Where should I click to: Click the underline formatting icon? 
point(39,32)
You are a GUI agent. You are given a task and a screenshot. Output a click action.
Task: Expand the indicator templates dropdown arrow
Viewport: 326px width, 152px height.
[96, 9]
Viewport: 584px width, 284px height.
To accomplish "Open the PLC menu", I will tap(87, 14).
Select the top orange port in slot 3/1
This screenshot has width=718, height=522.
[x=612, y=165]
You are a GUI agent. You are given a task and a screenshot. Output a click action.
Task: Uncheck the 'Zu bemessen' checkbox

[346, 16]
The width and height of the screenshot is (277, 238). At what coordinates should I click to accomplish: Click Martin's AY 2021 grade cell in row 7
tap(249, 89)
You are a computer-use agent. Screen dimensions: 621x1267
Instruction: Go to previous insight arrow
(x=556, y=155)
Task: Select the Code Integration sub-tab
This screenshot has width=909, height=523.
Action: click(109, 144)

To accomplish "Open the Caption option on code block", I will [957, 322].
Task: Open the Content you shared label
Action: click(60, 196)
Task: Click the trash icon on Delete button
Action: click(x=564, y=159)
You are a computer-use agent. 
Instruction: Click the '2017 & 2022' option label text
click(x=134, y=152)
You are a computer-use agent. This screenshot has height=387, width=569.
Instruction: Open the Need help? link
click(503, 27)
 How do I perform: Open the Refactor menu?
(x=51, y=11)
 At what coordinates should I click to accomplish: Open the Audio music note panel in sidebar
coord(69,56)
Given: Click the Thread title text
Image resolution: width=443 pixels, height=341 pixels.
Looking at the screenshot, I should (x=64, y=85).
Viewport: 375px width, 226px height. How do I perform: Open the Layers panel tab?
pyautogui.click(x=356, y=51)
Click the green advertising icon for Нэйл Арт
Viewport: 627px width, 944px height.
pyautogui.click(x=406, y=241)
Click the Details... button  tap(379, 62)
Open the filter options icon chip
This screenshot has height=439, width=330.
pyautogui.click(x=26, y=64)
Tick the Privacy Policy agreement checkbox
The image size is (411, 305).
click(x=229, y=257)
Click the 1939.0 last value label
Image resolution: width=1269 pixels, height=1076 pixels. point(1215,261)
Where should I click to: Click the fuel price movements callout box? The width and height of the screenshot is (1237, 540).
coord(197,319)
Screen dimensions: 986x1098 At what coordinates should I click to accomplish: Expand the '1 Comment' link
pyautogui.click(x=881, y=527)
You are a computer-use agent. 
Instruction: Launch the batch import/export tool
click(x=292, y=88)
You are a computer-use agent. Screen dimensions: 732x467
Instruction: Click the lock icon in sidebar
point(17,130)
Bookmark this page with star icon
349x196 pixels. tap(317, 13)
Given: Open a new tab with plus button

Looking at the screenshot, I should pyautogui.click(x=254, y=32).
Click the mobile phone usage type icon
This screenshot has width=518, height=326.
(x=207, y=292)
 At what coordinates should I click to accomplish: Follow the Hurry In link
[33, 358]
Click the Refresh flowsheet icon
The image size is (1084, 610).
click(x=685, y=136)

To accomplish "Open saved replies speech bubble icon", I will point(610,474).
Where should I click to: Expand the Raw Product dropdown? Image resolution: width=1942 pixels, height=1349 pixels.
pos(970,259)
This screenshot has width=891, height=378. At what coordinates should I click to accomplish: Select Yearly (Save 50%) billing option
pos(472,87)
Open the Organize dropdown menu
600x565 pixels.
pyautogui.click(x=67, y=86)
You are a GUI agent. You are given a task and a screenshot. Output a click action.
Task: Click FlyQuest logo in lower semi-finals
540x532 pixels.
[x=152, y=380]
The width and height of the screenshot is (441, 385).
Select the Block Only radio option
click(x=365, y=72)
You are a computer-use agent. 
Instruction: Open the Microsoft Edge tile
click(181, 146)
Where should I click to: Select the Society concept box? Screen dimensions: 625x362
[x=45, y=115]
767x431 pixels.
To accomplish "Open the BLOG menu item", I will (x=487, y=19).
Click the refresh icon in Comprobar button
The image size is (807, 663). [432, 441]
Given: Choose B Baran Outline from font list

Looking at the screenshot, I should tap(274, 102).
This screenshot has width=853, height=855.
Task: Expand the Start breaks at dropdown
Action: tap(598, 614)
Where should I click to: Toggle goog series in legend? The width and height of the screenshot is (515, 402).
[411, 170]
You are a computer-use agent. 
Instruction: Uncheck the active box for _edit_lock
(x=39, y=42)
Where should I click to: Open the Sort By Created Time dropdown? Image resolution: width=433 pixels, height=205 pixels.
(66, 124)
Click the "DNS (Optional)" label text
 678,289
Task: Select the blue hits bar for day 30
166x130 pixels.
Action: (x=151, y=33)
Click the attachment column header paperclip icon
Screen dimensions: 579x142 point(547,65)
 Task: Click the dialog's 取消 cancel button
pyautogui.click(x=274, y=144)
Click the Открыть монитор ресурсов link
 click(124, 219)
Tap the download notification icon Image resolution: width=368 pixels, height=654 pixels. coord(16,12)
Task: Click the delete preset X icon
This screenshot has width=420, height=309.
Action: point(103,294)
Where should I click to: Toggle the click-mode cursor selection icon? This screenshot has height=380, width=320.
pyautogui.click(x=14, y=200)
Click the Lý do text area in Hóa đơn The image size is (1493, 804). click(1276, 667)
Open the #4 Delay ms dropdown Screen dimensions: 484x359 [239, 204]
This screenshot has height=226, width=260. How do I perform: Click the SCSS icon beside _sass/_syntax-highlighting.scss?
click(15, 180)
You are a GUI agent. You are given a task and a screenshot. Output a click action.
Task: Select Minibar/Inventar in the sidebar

——————

* _How to complete this task_
Transcribe the entire listing above.

* _Finished task_
Where should I click to: Click the underline formatting icon? 
point(39,32)
You are a GUI agent. You are given a task and a screenshot. Output a click action.
Task: Expand the indicator templates dropdown arrow
Viewport: 326px width, 152px height.
[96, 9]
Viewport: 584px width, 284px height.
To accomplish "Open the PLC menu", I will tap(87, 14).
Select the top orange port in slot 3/1
This screenshot has width=718, height=522.
[x=612, y=165]
You are a GUI agent. You are given a task and a screenshot. Output a click action.
Task: Uncheck the 'Zu bemessen' checkbox

[346, 16]
The width and height of the screenshot is (277, 238). At what coordinates should I click to accomplish: Click Martin's AY 2021 grade cell in row 7
tap(249, 89)
You are a computer-use agent. Screen dimensions: 621x1267
Instruction: Go to previous insight arrow
(x=556, y=155)
Task: Select the Code Integration sub-tab
This screenshot has width=909, height=523.
Action: click(109, 144)

To accomplish "Open the Caption option on code block", I will [957, 322].
Task: Open the Content you shared label
Action: click(60, 196)
Task: Click the trash icon on Delete button
Action: click(x=564, y=159)
You are a computer-use agent. 
Instruction: Click the '2017 & 2022' option label text
click(x=134, y=152)
You are a computer-use agent. This screenshot has height=387, width=569.
Instruction: Open the Need help? link
click(503, 27)
 How do I perform: Open the Refactor menu?
(x=51, y=11)
 At what coordinates should I click to accomplish: Open the Audio music note panel in sidebar
coord(69,56)
Given: Click the Thread title text
Image resolution: width=443 pixels, height=341 pixels.
Looking at the screenshot, I should (x=64, y=85).
Viewport: 375px width, 226px height. How do I perform: Open the Layers panel tab?
pyautogui.click(x=356, y=51)
Click the green advertising icon for Нэйл Арт
Viewport: 627px width, 944px height.
pyautogui.click(x=406, y=241)
Click the Details... button  tap(379, 62)
Open the filter options icon chip
This screenshot has height=439, width=330.
pyautogui.click(x=26, y=64)
Tick the Privacy Policy agreement checkbox
The image size is (411, 305).
click(x=229, y=257)
Click the 1939.0 last value label
Image resolution: width=1269 pixels, height=1076 pixels. point(1215,261)
Where should I click to: Click the fuel price movements callout box? The width and height of the screenshot is (1237, 540).
coord(197,319)
Screen dimensions: 986x1098 At what coordinates should I click to accomplish: Expand the '1 Comment' link
pyautogui.click(x=881, y=527)
You are a computer-use agent. 
Instruction: Launch the batch import/export tool
click(x=292, y=88)
You are a computer-use agent. Screen dimensions: 732x467
Instruction: Click the lock icon in sidebar
point(17,130)
Bookmark this page with star icon
349x196 pixels. tap(317, 13)
Given: Open a new tab with plus button

Looking at the screenshot, I should pyautogui.click(x=254, y=32).
Click the mobile phone usage type icon
This screenshot has width=518, height=326.
(x=207, y=292)
 At what coordinates should I click to accomplish: Follow the Hurry In link
[33, 358]
Click the Refresh flowsheet icon
The image size is (1084, 610).
click(x=685, y=136)

To accomplish "Open saved replies speech bubble icon", I will point(610,474).
Where should I click to: Expand the Raw Product dropdown? Image resolution: width=1942 pixels, height=1349 pixels.
pos(970,259)
This screenshot has width=891, height=378. At what coordinates should I click to accomplish: Select Yearly (Save 50%) billing option
pos(472,87)
Open the Organize dropdown menu
600x565 pixels.
pyautogui.click(x=67, y=86)
You are a GUI agent. You are given a task and a screenshot. Output a click action.
Task: Click FlyQuest logo in lower semi-finals
540x532 pixels.
[x=152, y=380]
The width and height of the screenshot is (441, 385).
Select the Block Only radio option
click(x=365, y=72)
You are a computer-use agent. 
Instruction: Open the Microsoft Edge tile
click(181, 146)
Where should I click to: Select the Society concept box? Screen dimensions: 625x362
[x=45, y=115]
767x431 pixels.
To accomplish "Open the BLOG menu item", I will (x=487, y=19).
Click the refresh icon in Comprobar button
The image size is (807, 663). [432, 441]
Given: Choose B Baran Outline from font list

Looking at the screenshot, I should tap(274, 102).
This screenshot has width=853, height=855.
Task: Expand the Start breaks at dropdown
Action: tap(598, 614)
Where should I click to: Toggle goog series in legend? The width and height of the screenshot is (515, 402).
[411, 170]
You are a computer-use agent. 
Instruction: Uncheck the active box for _edit_lock
(x=39, y=42)
Where should I click to: Open the Sort By Created Time dropdown? Image resolution: width=433 pixels, height=205 pixels.
(66, 124)
Click the "DNS (Optional)" label text
 678,289
Task: Select the blue hits bar for day 30
166x130 pixels.
Action: (x=151, y=33)
Click the attachment column header paperclip icon
Screen dimensions: 579x142 point(547,65)
 Task: Click the dialog's 取消 cancel button
pyautogui.click(x=274, y=144)
Click the Открыть монитор ресурсов link
 click(124, 219)
Tap the download notification icon Image resolution: width=368 pixels, height=654 pixels. coord(16,12)
Task: Click the delete preset X icon
This screenshot has width=420, height=309.
Action: point(103,294)
Where should I click to: Toggle the click-mode cursor selection icon? This screenshot has height=380, width=320.
pyautogui.click(x=14, y=200)
Click the Lý do text area in Hóa đơn The image size is (1493, 804). click(1276, 667)
Open the #4 Delay ms dropdown Screen dimensions: 484x359 [239, 204]
This screenshot has height=226, width=260. How do I perform: Click the SCSS icon beside _sass/_syntax-highlighting.scss?
click(15, 180)
You are a GUI agent. You are given a task and a screenshot. Output a click action.
Task: Select Minibar/Inventar in the sidebar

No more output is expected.